Le Jaguar a été remplacé par des appareils plus polyvalents :
- En France, par le Dassault Rafale.
- Au Royaume-Uni, par l’Eurofighter Typhoon.
Cependant, le Jaguar vole toujours. L’Indian Air Force (IAF) reste aujourd’hui le dernier utilisateur majeur de l’appareil. L’Inde a construit de nombreux exemplaires sous licence et a développé ses propres modernisations, notamment la version DARIN III. La flotte indienne est vieillissante et son remplacement progressif par des avions de conception locale comme le HAL Tejas est en cours.
L’héritage du Jaguar est celui d’un avion d’attaque au sol robuste, fiable et capable d’encaisser des dommages importants. Il est aussi le symbole d’une coopération européenne réussie dans le domaine de la défense, qui a ouvert la voie à d’autres projets comme le Tornado et l’Eurofighter.
FAQ – Questions fréquentes sur le SEPECAT Jaguar
Le SEPECAT Jaguar vole-t-il encore ?
Oui, le Jaguar est encore en service, mais uniquement au sein de l’Indian Air Force. Il a été retiré du service actif en France (2005), au Royaume-Uni (2007) et chez la plupart des autres opérateurs.

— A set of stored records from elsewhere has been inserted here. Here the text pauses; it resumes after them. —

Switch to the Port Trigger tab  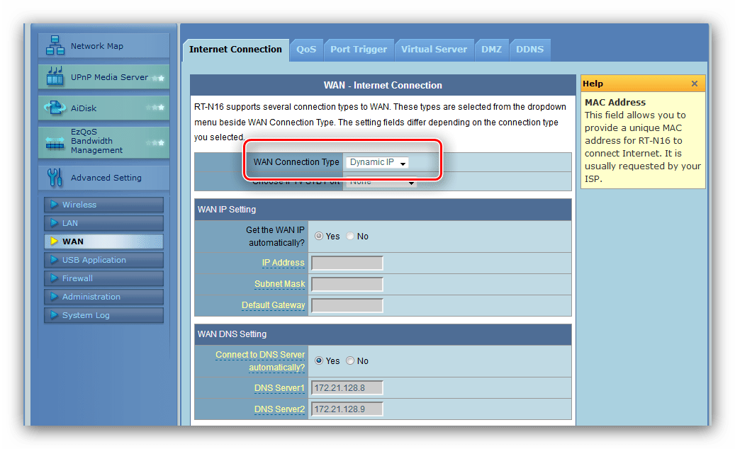(x=359, y=50)
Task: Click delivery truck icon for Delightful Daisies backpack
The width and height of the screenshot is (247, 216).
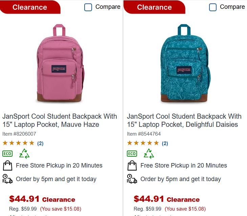Action: [x=132, y=179]
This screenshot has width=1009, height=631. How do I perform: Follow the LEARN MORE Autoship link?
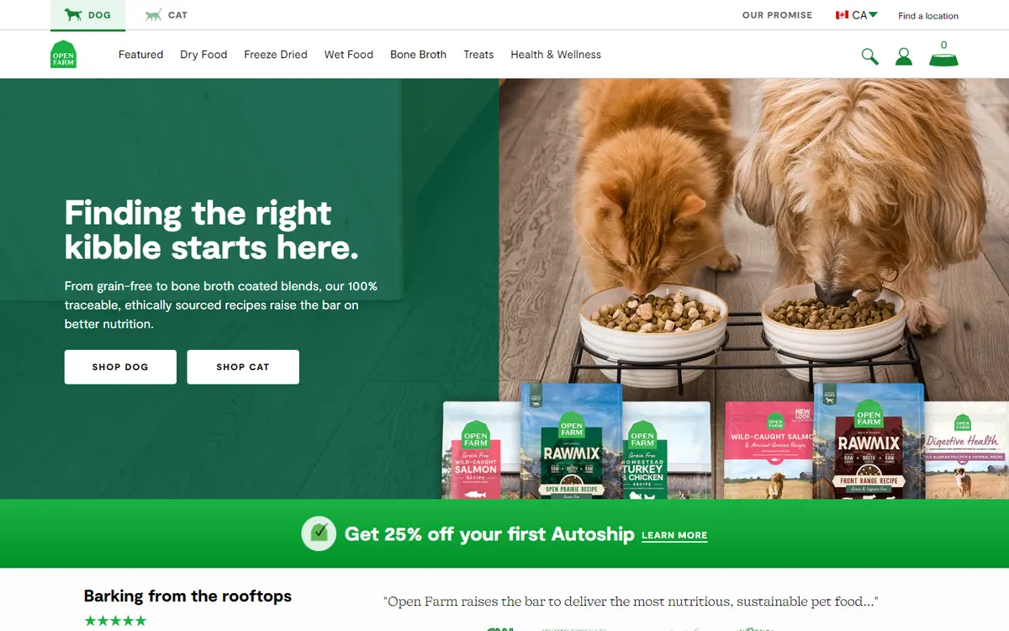(x=674, y=535)
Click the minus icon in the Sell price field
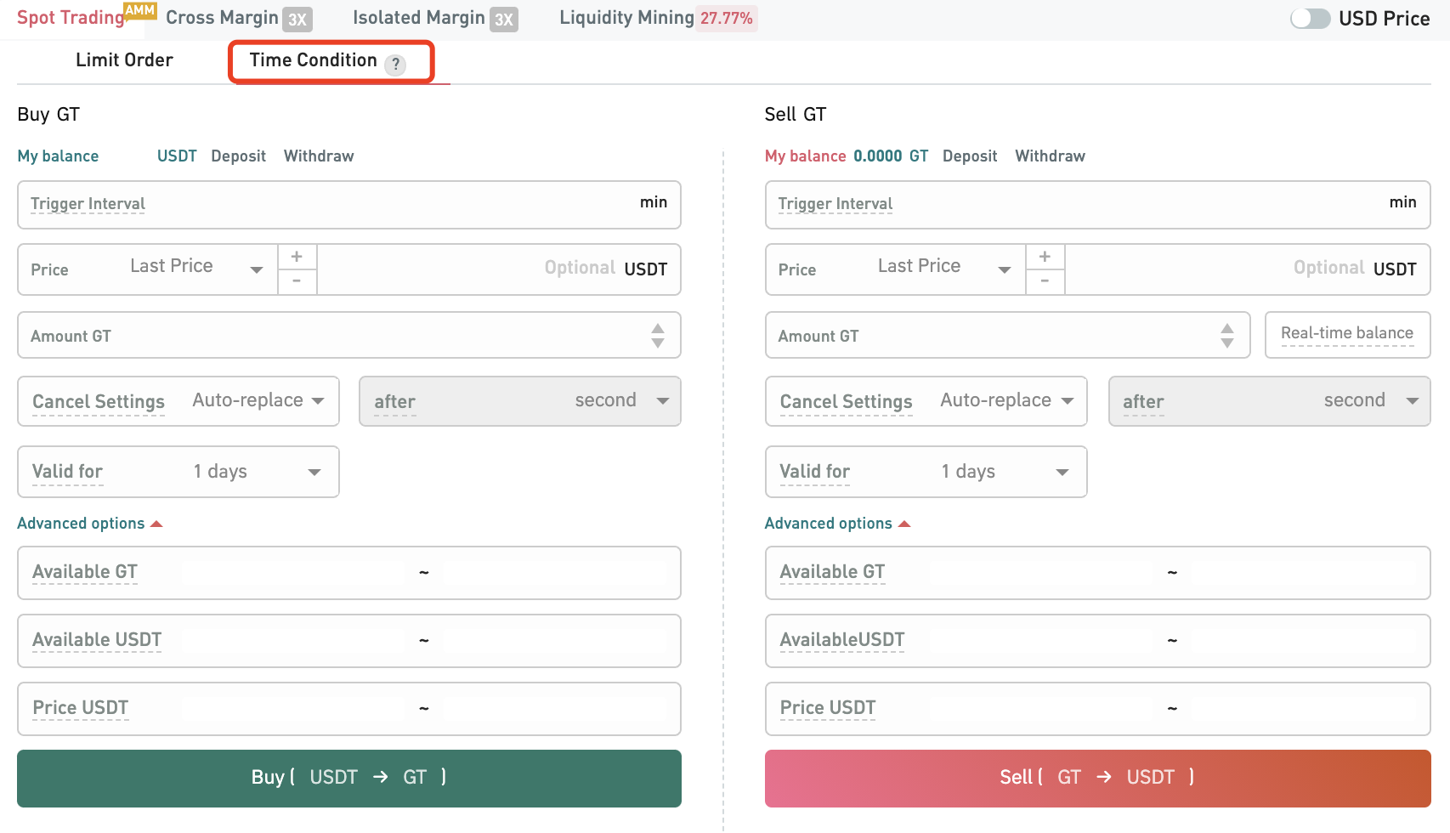The image size is (1450, 833). pyautogui.click(x=1045, y=281)
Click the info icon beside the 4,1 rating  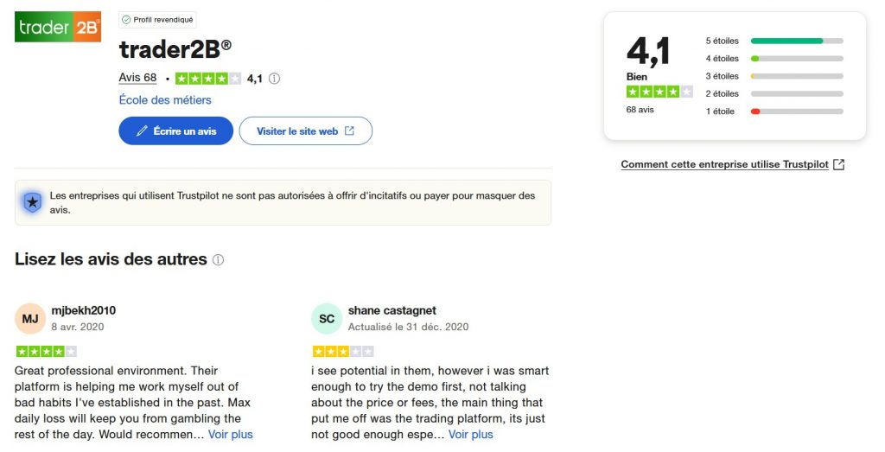tap(274, 79)
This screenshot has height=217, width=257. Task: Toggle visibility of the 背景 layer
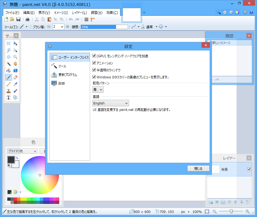tap(249, 169)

Combien de SEPECAT Jaguar ont été construits ?
Au total, environ 612 exemplaires du Jaguar ont été produits, toutes versions confondues. Cela inclut les appareils pour la France, le Royaume-Uni et les pays d’exportation.
Quelle était la mission principale du Jaguar ?
Sa mission principale était l’attaque au sol à basse altitude. Il était conçu pour détruire des cibles précises (véhicules, infrastructures, défenses aériennes). La version française avait aussi une capacité de frappe nucléaire tactique avec la bombe AN-52.
Qui a fabriqué le moteur du Jaguar ?
La motorisation du Jaguar était assurée par le Rolls-Royce Turbomeca Adour. Ce turboréacteur à double flux a été développé spécifiquement pour l’avion par une collaboration entre le britannique Rolls-Royce et le français Turbomeca.